GIVEN RECORDS:
----------

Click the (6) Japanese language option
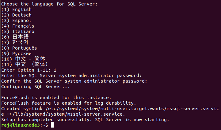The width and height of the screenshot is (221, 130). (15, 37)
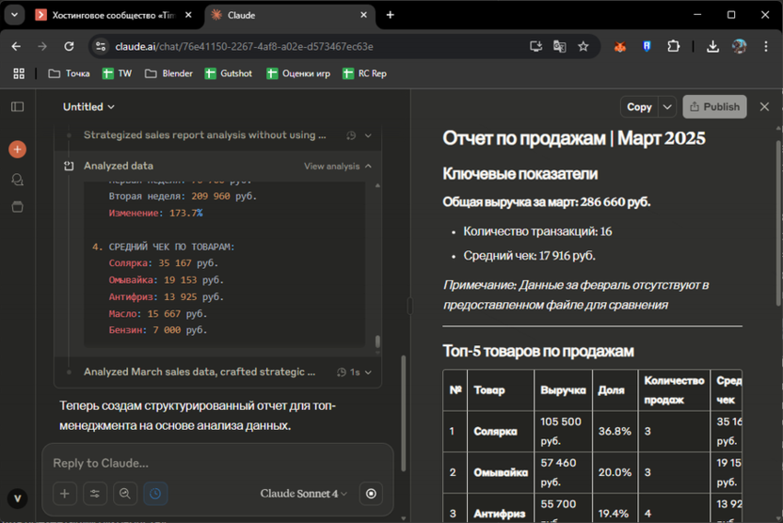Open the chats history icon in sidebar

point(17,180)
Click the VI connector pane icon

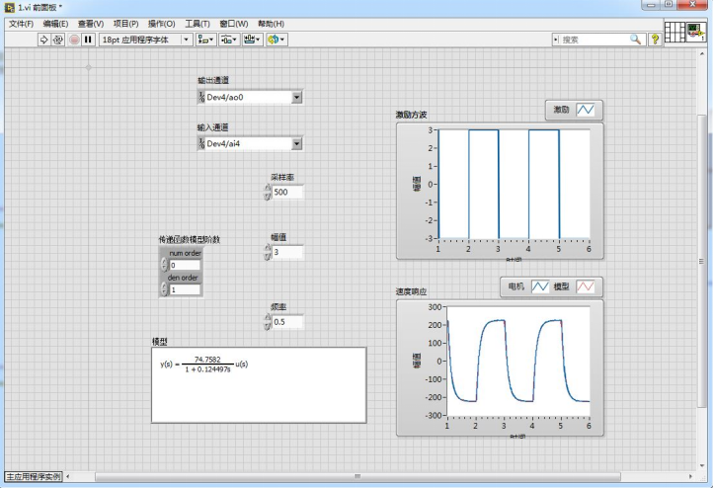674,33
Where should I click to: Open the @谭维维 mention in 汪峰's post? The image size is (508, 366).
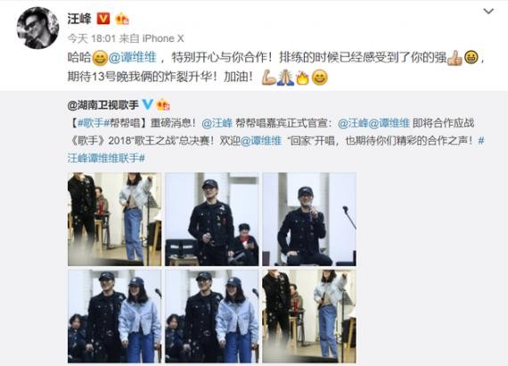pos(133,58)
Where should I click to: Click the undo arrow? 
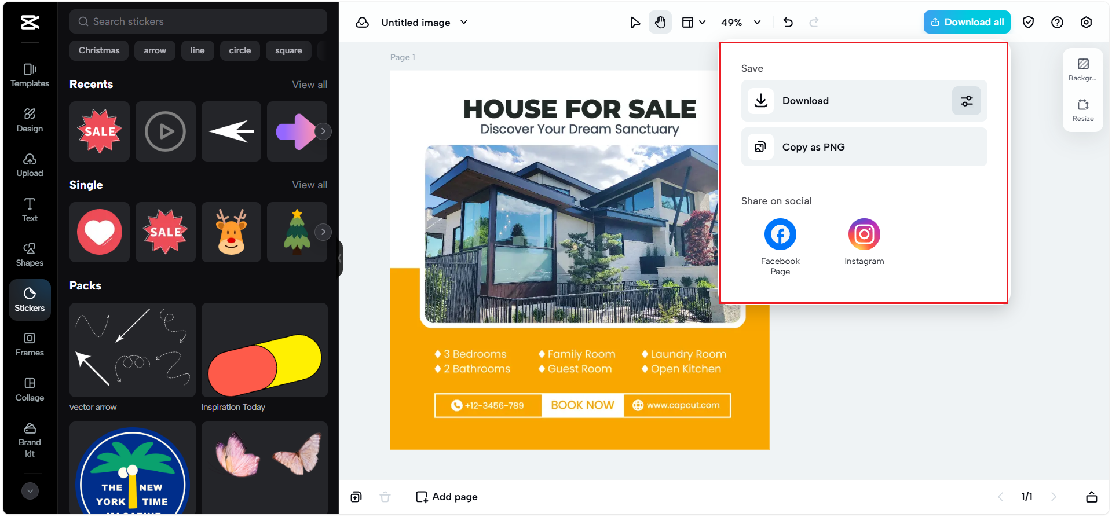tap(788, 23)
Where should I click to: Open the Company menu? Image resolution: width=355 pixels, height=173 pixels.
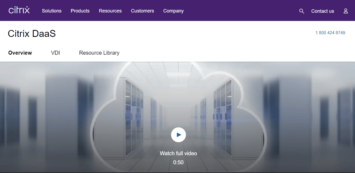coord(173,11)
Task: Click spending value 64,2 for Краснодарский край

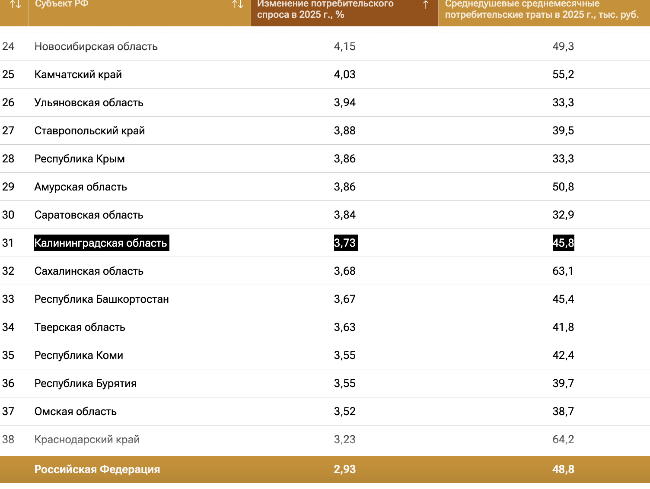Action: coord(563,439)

----------

Copy all the material above exactly, but skip each image.

Click the (6) Japanese language option
The width and height of the screenshot is (221, 130). (15, 37)
Open the chats history icon in sidebar

point(17,180)
Click the VI connector pane icon

674,33
Where should I click to: Open the @谭维维 mention in 汪峰's post? The image size is (508, 366).
pos(133,58)
Where should I click to: Click the undo arrow? 
tap(788, 23)
Where should I click to: Open the Company menu? Image resolution: width=355 pixels, height=173 pixels.
coord(173,11)
Task: Click spending value 64,2 for Краснодарский край

Action: coord(563,439)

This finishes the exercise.